1. Personal protective equipment (100) against pathogenic microorganisms to protect airways of a user, comprising:

- a first layer (101) and a last layer (102) in woven and stable fabric;

- at least a further layer (103) made of fabric, said at least a further layer (103) being interposed between the first layer (101) and the last layer (102) and superficially covered with zeolite powder;

characterized in that said zeolite powder is obtained from synthetic zeolites type 3A and 4A or natural clinoptilolite.

2. Personal protective equipment (100) according to claim 1, characterized in that said zeolite powder has grain size greater than or equal to 5 microns.

3. Personal protective equipment (100) according to claim 1, characterized in that said zeolite powder is made of pulverized non-toxic zeolites.

4. Personal protective equipment (100) according to claim 1, characterized in that said zeolite is modified with metal ions chosen from zinc, silver, copper ions.
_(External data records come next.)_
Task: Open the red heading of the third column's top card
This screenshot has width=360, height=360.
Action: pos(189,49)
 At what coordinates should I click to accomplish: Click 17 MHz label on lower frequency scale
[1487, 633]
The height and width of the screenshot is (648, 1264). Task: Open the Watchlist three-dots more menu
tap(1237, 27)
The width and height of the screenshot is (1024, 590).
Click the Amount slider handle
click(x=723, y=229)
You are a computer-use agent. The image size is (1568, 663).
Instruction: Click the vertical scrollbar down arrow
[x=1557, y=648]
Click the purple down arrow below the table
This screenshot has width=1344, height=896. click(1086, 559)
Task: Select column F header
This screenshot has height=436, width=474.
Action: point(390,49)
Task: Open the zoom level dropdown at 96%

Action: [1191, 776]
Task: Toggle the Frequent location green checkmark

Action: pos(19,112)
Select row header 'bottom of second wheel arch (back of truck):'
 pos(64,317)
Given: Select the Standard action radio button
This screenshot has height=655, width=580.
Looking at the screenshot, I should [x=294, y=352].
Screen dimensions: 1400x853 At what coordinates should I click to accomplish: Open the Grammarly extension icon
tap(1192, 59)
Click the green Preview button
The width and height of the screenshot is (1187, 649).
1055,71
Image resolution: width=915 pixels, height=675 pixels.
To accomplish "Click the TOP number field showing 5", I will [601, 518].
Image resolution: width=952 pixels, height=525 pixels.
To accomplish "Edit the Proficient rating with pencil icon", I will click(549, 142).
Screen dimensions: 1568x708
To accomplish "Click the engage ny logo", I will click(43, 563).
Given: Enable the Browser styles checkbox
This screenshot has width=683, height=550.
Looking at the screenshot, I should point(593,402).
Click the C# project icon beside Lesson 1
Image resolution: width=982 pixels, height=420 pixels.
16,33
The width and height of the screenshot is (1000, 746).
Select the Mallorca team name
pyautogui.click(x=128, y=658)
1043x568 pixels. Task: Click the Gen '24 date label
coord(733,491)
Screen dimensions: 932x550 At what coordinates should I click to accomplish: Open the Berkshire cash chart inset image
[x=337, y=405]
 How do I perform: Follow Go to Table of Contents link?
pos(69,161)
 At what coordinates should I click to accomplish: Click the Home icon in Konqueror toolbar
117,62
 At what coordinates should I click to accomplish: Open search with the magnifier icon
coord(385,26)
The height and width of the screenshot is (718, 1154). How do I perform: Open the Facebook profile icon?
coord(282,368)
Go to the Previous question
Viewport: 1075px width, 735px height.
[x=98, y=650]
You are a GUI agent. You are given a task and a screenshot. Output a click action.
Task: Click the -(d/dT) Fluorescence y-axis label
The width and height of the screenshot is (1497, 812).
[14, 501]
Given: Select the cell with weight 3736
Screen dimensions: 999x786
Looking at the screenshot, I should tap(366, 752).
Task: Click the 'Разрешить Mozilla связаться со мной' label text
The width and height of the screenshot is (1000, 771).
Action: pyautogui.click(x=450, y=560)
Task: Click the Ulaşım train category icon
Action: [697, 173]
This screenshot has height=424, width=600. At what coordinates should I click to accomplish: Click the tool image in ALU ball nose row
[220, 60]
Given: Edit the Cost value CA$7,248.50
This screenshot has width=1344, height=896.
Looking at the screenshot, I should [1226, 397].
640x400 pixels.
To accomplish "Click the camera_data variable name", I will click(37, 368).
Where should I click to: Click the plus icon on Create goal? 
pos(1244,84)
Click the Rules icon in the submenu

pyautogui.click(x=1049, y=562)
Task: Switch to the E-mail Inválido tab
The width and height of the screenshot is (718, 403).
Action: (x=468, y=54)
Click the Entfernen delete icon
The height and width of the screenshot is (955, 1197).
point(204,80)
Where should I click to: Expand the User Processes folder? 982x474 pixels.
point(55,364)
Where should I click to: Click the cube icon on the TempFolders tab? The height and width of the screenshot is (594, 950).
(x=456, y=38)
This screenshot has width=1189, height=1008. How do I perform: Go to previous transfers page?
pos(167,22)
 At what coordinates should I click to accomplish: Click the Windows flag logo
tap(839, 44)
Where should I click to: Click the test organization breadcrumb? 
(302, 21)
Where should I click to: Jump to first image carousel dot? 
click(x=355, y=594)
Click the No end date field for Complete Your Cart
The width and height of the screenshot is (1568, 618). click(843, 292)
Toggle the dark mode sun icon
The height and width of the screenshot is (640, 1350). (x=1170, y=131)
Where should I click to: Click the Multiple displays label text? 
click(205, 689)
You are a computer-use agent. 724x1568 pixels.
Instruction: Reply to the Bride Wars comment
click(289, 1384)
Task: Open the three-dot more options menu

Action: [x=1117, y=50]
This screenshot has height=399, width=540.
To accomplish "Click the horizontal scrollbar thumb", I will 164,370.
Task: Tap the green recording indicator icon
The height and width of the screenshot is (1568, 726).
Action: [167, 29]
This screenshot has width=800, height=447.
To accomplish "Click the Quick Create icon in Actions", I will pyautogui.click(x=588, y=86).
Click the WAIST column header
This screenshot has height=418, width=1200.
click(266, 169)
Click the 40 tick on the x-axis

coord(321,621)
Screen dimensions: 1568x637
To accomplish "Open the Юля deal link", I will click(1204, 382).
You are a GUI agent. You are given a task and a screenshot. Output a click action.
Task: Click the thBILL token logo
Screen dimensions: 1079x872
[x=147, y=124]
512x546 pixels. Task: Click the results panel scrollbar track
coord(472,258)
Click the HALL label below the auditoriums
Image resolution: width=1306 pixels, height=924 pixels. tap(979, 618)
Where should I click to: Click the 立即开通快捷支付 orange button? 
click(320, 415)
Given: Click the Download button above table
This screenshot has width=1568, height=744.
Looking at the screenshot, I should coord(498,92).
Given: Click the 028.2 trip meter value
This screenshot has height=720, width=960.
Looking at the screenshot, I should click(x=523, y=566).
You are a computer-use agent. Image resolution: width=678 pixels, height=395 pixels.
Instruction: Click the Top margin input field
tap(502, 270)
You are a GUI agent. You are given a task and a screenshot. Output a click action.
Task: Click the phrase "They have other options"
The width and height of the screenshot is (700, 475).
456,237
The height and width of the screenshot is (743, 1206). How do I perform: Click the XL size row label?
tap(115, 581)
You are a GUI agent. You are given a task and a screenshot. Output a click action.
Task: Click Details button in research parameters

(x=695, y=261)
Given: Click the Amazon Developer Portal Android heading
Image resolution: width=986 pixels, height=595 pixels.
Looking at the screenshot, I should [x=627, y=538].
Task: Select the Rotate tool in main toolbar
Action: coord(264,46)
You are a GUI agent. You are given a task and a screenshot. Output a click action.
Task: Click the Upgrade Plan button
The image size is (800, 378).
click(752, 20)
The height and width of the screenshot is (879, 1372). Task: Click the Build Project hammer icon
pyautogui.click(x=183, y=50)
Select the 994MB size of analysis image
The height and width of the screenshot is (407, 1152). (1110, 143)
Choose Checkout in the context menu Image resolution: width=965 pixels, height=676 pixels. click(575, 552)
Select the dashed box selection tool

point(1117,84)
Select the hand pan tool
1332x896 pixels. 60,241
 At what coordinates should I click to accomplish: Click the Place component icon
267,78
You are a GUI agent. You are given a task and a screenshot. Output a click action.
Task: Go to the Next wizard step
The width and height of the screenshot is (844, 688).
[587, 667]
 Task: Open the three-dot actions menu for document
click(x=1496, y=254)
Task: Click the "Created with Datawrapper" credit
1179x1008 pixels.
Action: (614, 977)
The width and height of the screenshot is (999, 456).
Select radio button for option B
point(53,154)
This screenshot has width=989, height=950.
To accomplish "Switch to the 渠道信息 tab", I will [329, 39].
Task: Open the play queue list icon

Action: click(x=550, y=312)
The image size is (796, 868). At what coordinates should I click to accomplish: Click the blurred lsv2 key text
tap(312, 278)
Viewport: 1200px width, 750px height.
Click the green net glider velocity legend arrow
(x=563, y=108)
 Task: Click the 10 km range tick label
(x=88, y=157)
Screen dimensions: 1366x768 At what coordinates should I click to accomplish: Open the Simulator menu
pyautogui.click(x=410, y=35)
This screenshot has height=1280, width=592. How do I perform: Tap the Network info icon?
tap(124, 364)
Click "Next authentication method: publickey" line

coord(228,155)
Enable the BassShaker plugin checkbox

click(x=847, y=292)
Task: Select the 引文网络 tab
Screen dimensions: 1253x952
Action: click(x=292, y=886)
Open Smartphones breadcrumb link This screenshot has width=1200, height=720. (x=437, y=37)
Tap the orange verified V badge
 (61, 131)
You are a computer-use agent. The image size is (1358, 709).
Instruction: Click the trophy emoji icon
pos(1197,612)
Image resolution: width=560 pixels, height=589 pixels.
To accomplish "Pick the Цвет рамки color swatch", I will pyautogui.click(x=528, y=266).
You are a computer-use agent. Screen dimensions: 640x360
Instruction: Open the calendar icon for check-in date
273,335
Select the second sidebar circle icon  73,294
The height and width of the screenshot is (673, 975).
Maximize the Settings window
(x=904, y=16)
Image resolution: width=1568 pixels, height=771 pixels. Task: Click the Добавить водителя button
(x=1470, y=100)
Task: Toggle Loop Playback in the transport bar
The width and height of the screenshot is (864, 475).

5. Personal protective device (100) according to claim 1, characterized in that said first layer (101) turns outwards during use and is made of bonded polypropylene, said last layer (102) is made of polypropylene, and further comprises a central filtering layer (104) made in fusion-blown polypropylene, said intermediate further layer (103) on which zeolite powder is bound being firmly anchored between the first layer (101) and the filtering layer (104) .

6. Personal protective device (100) according to claim 1, characterized in comprising a folded upper edge (120), in use folded towards the face of a user.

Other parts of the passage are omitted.